INTRODUZIONE: INCOERENZA DI STUDI ANTECEDENTI
Le prove epidemiologiche sull’associazione tra l’esposizione a campi magnetici a frequenza estremamente bassa (ELF-MF) e le malattie neurodegenerative (NDD) rimangono incoerenti. Pochi studi basati sulla popolazione che hanno utilizzato l’esposizione alle linee elettriche ad alta tensione (HVPL) hanno ottenuto risultati contrastanti e nessuno aveva dato risultanze inequivoche.

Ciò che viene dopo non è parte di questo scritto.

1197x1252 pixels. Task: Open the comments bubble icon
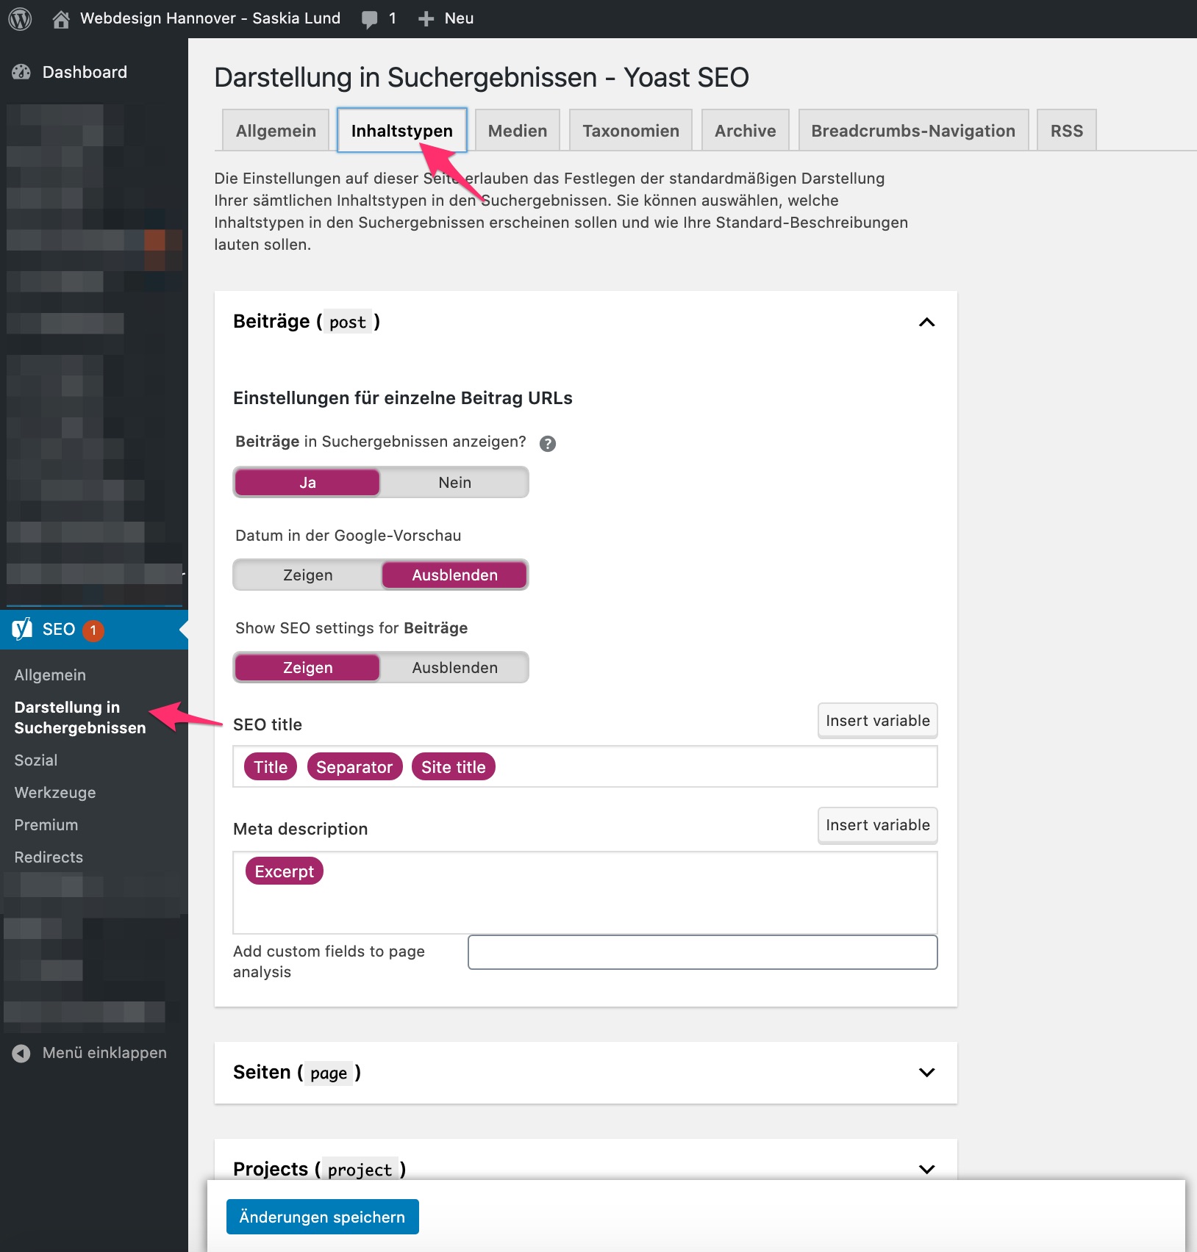tap(369, 19)
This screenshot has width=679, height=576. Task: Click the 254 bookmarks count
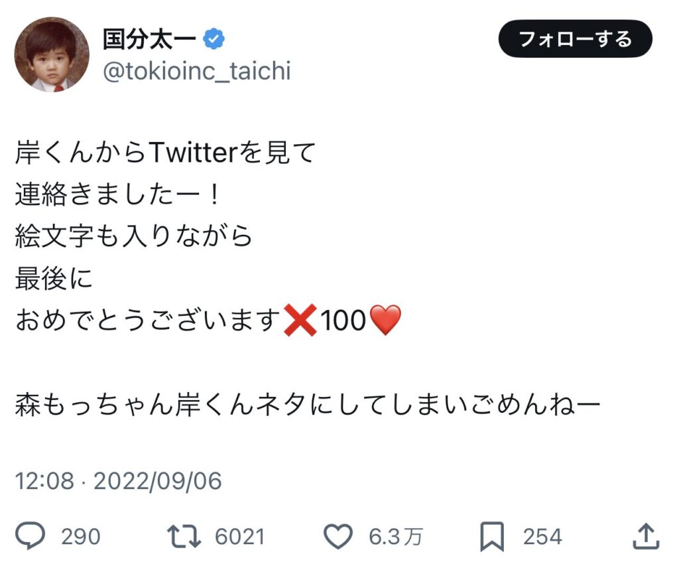pos(542,536)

OBIETTIVI DELLA RECENTE RICERCA
Una recente ricerca ha incluso 3.555.064 adulti della Swiss National Cohort (2001-2018), per un totale di 55,4 milioni di anni-persona. L’esposizione a lungo termine ai campi elettromagnetici a bassa frequenza (ELF-MF) provenienti da linee elettriche ad alta tensione (50 Hz) e linee ferroviarie (16,7 Hz) è stata modellizzata utilizzando modelli di prossimità convalidati e aggiornati su quattro intervalli (2001-2005, 2006-2010, 2011-2015, 2016-2018). I modelli di rischio proporzionale di Cox hanno stimato i rapporti di rischio (HR) per la mortalità da morbo di Alzheimer (AD), altri tipi di demenza (OTD), sclerosi laterale amiotrofica (SLA), morbo di Parkinson (PD) e sclerosi multipla. https://pubmed.ncbi.nlm.nih.gov/41691953/
CONCLUSIONI DELLA RECENTE RICERCA
L’esposizione a lungo termine ai campi elettromagnetici a bassa frequenza (ELF-MF) è stata associata a un rischio più elevato di mortalità per demenza nella popolazione generale. Vengono, ancora una volta, sottolineati i rischi biologico sanitari per chi vive in prossimità di linee elettriche ad alta tensione e la necessità di incisive misure precauzionali.